(Stored items)

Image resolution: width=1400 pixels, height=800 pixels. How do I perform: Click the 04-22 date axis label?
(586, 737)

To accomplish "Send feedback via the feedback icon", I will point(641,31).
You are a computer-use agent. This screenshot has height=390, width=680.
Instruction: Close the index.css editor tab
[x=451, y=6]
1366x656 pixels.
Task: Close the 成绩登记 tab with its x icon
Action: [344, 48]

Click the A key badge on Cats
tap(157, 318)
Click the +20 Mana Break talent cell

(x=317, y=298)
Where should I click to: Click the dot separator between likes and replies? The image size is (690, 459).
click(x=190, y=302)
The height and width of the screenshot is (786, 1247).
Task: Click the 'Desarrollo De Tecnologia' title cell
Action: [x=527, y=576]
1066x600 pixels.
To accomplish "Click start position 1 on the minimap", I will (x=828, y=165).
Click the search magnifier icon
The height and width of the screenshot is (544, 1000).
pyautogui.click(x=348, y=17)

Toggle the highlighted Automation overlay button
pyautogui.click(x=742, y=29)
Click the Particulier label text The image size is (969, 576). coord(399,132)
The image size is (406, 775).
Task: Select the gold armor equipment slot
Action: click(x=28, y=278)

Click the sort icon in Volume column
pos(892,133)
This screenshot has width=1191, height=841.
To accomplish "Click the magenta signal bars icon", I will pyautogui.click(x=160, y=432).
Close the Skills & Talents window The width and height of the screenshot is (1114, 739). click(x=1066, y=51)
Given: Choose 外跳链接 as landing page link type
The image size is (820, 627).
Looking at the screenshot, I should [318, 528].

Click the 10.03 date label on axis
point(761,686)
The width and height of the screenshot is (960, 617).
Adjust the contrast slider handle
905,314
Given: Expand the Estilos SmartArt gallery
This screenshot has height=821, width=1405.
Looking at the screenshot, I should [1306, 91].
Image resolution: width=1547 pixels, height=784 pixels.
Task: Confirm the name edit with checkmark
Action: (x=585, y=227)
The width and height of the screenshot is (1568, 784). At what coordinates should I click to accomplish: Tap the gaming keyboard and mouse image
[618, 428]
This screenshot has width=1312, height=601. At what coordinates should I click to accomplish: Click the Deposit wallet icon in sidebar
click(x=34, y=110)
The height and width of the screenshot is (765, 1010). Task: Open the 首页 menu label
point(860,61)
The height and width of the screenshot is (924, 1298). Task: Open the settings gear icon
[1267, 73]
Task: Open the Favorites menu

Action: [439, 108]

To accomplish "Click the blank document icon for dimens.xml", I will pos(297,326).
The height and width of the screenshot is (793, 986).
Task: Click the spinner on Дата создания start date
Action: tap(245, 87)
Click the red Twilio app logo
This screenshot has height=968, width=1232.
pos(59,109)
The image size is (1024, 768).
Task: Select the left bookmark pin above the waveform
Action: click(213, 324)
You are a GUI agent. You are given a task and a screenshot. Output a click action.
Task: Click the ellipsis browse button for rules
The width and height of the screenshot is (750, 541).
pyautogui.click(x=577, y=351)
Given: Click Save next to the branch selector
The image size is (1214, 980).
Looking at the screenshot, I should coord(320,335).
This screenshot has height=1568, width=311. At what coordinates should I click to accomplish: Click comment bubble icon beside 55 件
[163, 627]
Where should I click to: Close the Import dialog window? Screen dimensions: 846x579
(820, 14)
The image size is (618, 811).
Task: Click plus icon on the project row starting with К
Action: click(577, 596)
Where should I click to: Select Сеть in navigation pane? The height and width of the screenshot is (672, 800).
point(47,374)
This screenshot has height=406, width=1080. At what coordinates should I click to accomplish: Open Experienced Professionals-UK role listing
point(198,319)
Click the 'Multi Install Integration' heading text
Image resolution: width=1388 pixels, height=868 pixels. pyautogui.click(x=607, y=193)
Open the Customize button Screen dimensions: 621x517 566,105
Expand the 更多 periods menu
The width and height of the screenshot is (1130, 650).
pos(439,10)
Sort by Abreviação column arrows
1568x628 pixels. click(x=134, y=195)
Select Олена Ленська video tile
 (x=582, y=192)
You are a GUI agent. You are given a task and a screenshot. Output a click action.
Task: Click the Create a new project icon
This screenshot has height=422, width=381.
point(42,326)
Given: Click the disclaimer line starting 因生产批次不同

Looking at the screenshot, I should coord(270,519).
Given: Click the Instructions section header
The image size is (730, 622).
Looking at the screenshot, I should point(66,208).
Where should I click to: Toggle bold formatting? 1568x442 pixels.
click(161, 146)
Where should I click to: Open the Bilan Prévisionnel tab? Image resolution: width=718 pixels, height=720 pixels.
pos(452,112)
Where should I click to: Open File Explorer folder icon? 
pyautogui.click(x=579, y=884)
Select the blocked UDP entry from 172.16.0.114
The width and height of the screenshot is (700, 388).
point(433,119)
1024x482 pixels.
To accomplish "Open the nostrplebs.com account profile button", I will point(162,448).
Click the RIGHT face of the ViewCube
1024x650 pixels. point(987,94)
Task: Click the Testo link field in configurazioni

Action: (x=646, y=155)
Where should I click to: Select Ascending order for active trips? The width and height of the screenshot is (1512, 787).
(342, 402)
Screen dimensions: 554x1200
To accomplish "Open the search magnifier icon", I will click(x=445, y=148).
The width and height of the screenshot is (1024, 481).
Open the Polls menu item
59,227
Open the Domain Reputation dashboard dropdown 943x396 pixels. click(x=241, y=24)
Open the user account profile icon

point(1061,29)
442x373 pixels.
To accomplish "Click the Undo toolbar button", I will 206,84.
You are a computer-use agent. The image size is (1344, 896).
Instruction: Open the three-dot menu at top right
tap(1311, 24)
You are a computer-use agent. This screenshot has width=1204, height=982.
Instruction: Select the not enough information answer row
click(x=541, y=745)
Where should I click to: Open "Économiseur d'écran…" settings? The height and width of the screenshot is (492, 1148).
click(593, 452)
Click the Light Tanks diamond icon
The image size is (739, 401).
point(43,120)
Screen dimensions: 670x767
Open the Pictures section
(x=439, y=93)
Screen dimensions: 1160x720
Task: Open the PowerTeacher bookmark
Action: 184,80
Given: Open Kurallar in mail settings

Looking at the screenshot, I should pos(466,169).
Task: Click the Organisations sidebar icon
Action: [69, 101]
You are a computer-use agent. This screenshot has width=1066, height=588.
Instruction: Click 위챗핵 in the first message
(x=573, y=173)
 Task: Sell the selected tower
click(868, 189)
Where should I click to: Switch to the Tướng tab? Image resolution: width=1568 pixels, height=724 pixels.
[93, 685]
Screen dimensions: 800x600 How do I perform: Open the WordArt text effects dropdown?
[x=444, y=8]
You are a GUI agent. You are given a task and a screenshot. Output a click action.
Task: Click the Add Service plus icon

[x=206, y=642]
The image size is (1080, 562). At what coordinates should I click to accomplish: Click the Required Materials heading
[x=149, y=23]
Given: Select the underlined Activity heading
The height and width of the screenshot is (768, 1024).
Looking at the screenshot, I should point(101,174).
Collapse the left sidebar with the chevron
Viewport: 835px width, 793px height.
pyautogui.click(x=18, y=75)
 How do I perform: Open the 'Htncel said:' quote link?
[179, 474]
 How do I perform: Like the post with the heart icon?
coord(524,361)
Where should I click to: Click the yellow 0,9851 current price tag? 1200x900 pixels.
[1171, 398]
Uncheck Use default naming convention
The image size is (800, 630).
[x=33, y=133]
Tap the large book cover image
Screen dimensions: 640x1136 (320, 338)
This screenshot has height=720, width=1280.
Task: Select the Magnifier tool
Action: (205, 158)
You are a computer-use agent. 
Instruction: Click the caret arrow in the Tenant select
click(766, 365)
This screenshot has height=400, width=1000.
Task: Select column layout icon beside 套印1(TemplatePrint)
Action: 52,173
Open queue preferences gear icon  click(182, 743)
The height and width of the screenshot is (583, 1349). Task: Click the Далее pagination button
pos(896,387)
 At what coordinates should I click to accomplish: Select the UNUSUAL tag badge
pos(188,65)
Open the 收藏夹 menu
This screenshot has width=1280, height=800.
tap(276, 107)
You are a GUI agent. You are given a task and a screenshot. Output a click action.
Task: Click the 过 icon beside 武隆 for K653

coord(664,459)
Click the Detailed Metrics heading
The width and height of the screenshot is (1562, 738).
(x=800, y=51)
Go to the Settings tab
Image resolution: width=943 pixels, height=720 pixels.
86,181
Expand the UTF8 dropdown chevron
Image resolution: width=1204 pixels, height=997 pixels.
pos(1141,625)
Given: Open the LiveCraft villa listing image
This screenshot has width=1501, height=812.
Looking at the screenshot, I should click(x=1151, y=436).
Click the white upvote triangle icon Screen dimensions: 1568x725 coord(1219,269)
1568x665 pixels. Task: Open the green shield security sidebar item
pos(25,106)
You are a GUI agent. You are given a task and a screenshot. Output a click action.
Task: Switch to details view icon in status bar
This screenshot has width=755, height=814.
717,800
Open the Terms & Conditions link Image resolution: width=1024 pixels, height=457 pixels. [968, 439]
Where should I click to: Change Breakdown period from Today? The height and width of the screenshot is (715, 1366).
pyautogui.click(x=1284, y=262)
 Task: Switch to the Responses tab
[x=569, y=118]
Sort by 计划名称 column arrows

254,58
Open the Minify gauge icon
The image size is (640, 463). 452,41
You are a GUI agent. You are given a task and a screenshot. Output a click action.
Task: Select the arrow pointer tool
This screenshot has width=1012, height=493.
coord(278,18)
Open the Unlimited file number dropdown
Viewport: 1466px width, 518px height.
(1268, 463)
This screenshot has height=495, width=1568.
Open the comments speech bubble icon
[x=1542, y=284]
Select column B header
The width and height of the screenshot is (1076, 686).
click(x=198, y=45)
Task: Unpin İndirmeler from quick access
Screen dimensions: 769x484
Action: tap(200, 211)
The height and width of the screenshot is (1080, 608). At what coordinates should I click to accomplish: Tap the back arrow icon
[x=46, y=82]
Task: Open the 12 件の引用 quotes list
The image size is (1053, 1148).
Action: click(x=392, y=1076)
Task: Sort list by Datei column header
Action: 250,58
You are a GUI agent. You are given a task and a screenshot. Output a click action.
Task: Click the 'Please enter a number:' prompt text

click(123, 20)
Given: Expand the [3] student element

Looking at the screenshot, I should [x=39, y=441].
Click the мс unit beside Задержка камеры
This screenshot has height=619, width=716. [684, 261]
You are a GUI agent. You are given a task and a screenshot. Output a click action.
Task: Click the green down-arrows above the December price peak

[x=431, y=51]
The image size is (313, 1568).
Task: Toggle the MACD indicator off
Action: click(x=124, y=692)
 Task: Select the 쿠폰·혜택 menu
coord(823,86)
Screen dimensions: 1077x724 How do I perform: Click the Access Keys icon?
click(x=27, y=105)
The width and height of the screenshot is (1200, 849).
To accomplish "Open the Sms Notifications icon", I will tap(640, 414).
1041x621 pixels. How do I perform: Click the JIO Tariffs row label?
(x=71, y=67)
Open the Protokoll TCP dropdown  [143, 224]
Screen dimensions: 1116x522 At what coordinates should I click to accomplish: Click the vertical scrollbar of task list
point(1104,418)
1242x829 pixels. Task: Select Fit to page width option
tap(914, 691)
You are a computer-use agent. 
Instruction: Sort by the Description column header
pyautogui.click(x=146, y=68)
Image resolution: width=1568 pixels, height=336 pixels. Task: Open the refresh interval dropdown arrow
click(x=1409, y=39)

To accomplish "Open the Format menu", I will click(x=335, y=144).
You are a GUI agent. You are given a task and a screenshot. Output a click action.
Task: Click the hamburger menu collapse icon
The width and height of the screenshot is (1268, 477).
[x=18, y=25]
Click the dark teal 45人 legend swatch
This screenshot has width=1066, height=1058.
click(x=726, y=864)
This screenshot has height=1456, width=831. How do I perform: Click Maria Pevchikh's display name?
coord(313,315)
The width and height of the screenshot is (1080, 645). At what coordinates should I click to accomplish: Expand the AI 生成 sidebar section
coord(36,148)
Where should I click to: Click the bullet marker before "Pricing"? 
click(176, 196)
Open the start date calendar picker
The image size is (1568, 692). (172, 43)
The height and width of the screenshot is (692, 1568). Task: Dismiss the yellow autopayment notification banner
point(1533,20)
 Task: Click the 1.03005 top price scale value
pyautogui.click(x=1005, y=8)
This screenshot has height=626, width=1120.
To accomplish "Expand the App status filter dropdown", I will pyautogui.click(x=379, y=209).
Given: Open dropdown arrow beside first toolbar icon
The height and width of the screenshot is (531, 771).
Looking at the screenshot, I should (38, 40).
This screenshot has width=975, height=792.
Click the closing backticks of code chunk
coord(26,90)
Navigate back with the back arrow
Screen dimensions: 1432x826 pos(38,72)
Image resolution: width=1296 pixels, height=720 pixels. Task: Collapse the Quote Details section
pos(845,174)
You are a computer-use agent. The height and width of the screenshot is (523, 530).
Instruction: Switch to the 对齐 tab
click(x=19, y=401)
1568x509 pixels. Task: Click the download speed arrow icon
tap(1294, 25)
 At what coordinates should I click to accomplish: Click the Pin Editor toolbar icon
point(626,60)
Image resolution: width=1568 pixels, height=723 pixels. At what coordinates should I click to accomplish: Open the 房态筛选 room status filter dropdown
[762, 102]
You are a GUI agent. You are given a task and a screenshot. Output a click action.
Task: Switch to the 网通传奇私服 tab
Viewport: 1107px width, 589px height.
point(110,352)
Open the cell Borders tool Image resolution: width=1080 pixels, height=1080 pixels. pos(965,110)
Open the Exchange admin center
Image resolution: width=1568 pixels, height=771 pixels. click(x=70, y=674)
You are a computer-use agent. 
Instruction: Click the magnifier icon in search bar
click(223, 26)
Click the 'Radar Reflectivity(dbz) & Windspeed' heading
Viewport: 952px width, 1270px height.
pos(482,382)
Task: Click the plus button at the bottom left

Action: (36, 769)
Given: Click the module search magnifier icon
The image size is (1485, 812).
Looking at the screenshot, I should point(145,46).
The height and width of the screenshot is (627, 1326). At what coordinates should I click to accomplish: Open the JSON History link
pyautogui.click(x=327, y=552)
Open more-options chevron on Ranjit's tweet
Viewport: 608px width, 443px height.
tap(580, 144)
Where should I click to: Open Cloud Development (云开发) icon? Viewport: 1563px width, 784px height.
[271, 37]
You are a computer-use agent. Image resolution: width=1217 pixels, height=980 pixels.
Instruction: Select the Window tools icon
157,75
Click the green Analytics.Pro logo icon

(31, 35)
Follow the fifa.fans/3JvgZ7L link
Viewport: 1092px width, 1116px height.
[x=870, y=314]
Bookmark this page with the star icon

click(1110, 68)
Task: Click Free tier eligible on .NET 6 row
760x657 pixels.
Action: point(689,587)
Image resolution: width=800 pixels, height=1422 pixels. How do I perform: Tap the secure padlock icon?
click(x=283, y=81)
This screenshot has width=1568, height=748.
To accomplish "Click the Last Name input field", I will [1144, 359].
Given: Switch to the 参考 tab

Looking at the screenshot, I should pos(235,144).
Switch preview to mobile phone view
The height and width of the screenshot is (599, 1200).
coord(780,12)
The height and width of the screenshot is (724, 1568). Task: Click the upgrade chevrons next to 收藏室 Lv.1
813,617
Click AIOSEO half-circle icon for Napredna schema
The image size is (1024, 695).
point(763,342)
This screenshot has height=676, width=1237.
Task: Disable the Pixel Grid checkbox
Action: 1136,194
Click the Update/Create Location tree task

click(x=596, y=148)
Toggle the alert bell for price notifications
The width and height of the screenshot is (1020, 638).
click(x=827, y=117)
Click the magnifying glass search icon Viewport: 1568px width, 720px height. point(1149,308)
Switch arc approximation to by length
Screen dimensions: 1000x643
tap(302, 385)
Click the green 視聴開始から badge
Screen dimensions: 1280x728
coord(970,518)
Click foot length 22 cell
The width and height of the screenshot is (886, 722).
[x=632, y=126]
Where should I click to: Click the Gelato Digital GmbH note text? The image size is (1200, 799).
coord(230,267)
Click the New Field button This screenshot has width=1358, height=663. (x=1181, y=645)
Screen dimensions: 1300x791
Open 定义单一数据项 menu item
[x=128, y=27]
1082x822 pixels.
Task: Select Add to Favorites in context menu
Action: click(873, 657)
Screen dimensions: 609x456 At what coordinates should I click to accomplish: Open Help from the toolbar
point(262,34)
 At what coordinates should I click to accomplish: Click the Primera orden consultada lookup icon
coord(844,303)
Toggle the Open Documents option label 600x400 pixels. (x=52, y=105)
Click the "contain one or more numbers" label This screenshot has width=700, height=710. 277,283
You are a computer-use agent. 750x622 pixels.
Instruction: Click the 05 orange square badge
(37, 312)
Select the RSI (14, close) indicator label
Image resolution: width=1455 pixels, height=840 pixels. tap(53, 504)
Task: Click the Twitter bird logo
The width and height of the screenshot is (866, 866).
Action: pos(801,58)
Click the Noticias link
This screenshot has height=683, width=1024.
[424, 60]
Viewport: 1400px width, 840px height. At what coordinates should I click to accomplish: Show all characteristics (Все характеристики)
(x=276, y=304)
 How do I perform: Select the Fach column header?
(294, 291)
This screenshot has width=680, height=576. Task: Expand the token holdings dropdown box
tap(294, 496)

**Directions**
Repeat the records above line by line, from the first line through the line that contains "1066x600 pixels.".

**Answer box**
Image resolution: width=1400 pixels, height=800 pixels. How do I perform: Click the 04-22 date axis label?
(586, 737)

To accomplish "Send feedback via the feedback icon", I will point(641,31).
You are a computer-use agent. This screenshot has height=390, width=680.
Instruction: Close the index.css editor tab
[x=451, y=6]
1366x656 pixels.
Task: Close the 成绩登记 tab with its x icon
Action: [344, 48]

Click the A key badge on Cats
tap(157, 318)
Click the +20 Mana Break talent cell

(x=317, y=298)
Where should I click to: Click the dot separator between likes and replies? The image size is (690, 459).
click(x=190, y=302)
The height and width of the screenshot is (786, 1247).
Task: Click the 'Desarrollo De Tecnologia' title cell
Action: [x=527, y=576]
1066x600 pixels.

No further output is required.